William Hague, the British Foreign Security, has expressed caution over how much real economic benefit the derogations will bring to Syria but acknowledged the political importance of the Decision, stating that: “the security situation is so difficult that much of this will be difficult to do, but it is important for us to send the signal that we are open to helping in other ways, in all the ways possible”. While the economic impact of the Council’s Decision remains to be seen the political message that the Council supports the opposition forces is clear.
With reports of growing tensions amongst the opposition groups it is unclear whether the relaxation of the sanctions will achieve the Council’s ambition to assist in bringing the conflict to an end. Although there have been reports that some EU members have been pushing for the arms embargo to be lifted to allow the opposition forces access to weapons, this has not happened because of the fear that any increase in arms in the region could escalate the conflict.
In lifting all sanctions except for the arms embargo against Myanmar/Burma, the Council has recognised the democratic reforms that have taken place and continue to take place in Myanmar/Burma. However, the timing of the Decision has been criticised by some commentators due to continuing ethnic violence predominantly targeting the Muslim minority. These competing pressures have been recognised by William Hague who noted that “the problems of Burma are not over, but the progress that has been made is substantial”.
In contrast to the situation in Syria the lifting of sanctions against Myanmar/Burma appears to be driven by economic rather than political or humanitarian factors, and the EU has been criticised for focusing too much on the potential economic opportunities as Myanmar/Burma begins to open up following years of isolation at the expense of the humanitarian situation.
However, the opposition leader Aung San Suu Kyi has welcomed the lifting of sanctions commenting that lifting economic sanctions should not be linked to the continuing violence which relates to the rule of law and social and political problems which sanctions cannot resolve.
Notwithstanding the very real problems that continue to exist, the Council’s decision to lift economic sanctions against Myanmar/Burma is a strong indicator that there is growing support for the nascent democracy that is developing following years of military dictatorship and for the economic opportunities that result from these developments.

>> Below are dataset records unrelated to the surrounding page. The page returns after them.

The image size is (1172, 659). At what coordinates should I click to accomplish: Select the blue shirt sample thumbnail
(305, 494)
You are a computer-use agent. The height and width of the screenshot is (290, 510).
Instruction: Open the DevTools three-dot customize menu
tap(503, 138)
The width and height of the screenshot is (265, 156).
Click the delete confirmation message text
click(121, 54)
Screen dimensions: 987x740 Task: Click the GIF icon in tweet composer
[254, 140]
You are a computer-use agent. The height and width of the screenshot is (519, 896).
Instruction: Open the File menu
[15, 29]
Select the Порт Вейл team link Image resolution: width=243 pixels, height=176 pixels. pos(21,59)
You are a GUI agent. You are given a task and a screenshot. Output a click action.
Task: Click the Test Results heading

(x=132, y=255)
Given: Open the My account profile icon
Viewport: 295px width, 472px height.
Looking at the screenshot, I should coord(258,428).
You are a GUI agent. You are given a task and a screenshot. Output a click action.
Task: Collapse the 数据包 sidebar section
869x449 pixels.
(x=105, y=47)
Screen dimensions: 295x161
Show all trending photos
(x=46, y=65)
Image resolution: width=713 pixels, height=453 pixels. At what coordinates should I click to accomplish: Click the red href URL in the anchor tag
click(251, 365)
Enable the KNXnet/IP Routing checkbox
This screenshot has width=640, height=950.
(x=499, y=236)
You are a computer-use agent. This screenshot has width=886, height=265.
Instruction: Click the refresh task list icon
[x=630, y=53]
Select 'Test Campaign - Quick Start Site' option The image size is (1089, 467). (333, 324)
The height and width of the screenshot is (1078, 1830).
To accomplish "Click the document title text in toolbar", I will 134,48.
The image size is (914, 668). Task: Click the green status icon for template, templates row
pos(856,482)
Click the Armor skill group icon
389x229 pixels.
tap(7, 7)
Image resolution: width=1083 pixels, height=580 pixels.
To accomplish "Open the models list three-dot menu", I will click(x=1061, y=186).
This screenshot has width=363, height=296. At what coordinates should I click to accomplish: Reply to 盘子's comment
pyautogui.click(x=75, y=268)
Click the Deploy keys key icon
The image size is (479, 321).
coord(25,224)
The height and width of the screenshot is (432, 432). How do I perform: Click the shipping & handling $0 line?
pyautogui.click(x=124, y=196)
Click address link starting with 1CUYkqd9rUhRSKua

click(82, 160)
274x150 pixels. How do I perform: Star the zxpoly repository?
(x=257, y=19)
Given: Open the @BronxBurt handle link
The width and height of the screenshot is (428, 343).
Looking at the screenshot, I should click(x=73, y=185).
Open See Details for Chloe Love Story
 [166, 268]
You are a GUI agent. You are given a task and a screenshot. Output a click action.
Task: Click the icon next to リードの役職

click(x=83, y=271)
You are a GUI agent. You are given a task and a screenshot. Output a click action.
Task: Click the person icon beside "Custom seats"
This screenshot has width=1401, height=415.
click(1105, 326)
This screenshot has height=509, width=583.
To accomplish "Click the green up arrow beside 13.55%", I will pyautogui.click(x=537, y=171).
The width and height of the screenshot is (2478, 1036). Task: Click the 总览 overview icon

These Decisions reflect the Council’s continued use of so-called “smart sanctions”; strengthening or relaxing economic sanctions in response to the evolving political and humanitarian situation on the ground. Initial reports indicate that both Decisions have been met with cautious approval although serious concerns remain with respect to the political and humanitarian situation in both countries. The Decisions will be kept under review and renewed or amended, as appropriate, as the situation on the ground develops if the Council considers that its objectives have not been met.